President Joe Biden said Monday that even if there's a "rapprochement" between Russia and Ukraine, the international sanctions imposed on Russia should not be lifted quickly.
Biden, speaking at a joint news conference with Japanese Prime Minister Fumio Kishida Monday in Tokyo, asked rhetorically that if sanctions are lifted, "then what signal does that send to China about the cost of attempting, attempting to take Taiwan by force?"
Most of the headlines out of the U.S.-Japan press conference focused on Biden's responding "yes" when asked about whether he would be willing to respond militarily in defense of Taiwan.
"That's the commitment we made," Biden said, but he added that any attempt by the government on the mainland to use force to take control of Taiwan would be "just not appropriate."
After the president's remarks, a White House official made clear there was no change in U.S. policy being announced.
"As the President said, our policy has not changed.

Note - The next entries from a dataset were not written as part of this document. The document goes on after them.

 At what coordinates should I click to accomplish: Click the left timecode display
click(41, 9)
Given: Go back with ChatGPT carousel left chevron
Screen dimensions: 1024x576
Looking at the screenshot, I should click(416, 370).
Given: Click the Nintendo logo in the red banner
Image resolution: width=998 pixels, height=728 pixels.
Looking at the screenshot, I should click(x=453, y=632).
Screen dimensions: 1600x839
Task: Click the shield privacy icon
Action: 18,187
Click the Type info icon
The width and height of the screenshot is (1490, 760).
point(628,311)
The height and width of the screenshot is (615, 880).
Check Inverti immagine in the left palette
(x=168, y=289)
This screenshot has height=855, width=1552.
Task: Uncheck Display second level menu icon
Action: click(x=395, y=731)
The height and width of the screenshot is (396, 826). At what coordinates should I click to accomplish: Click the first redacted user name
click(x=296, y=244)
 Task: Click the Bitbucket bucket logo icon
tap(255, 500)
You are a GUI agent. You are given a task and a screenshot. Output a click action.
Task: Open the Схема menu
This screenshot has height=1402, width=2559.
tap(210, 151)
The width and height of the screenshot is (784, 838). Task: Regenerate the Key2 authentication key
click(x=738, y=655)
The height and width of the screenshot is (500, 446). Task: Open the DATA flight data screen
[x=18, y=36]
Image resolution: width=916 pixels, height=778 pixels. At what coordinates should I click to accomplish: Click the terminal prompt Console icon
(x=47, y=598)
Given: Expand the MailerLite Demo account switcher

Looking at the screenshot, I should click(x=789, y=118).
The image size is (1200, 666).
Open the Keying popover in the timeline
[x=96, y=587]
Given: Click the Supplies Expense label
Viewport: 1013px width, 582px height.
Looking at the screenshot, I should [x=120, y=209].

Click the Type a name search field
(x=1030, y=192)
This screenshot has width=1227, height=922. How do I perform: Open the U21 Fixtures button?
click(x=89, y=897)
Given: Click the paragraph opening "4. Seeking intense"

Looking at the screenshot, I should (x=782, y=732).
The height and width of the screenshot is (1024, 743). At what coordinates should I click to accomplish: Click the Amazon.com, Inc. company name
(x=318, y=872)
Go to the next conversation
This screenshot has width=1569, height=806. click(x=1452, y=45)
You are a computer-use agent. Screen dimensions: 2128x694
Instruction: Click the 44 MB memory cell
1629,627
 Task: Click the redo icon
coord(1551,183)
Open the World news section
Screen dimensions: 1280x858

He reiterated our One China Policy and our commitment to peace and stability across the Taiwan Strait," the official said. "He also reiterated our commitment under the Taiwan Relations Act to provide Taiwan with the military means to defend itself."
In focusing some of his remarks Monday on Russian President Vladimir Putin, Biden was emphasizing how the durability of the world's response to Russia's invasion of Ukraine has more even more sweeping implications beyond Europe.
"I believe what Putin is attempting to do is eliminate the identity of Ukraine — the identity. He can't occupy it, but he can try to destroy its identity," Biden said. "He has to pay, and Russia has to pay a long-term price for that in terms of the sanctions that have been imposed."
The president has been spending several days traveling in Asia, starting with a series of meetings and events in South Korea before traveling onward to Japan. His trip concludes Tuesday with the second in-person Quad Leaders’ Summit with leaders from Japan, Australia and India, which is being hosted in Tokyo.